(Stored items from a collection)

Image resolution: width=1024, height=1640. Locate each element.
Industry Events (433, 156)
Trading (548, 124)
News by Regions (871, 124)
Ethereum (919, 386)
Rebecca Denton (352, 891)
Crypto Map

*What you should do*: Give all the lines above again, exactly.

*Solved problem*:
Image resolution: width=1024, height=1640. Locate each element.
Industry Events (433, 156)
Trading (548, 124)
News by Regions (871, 124)
Ethereum (919, 386)
Rebecca Denton (352, 891)
Crypto Map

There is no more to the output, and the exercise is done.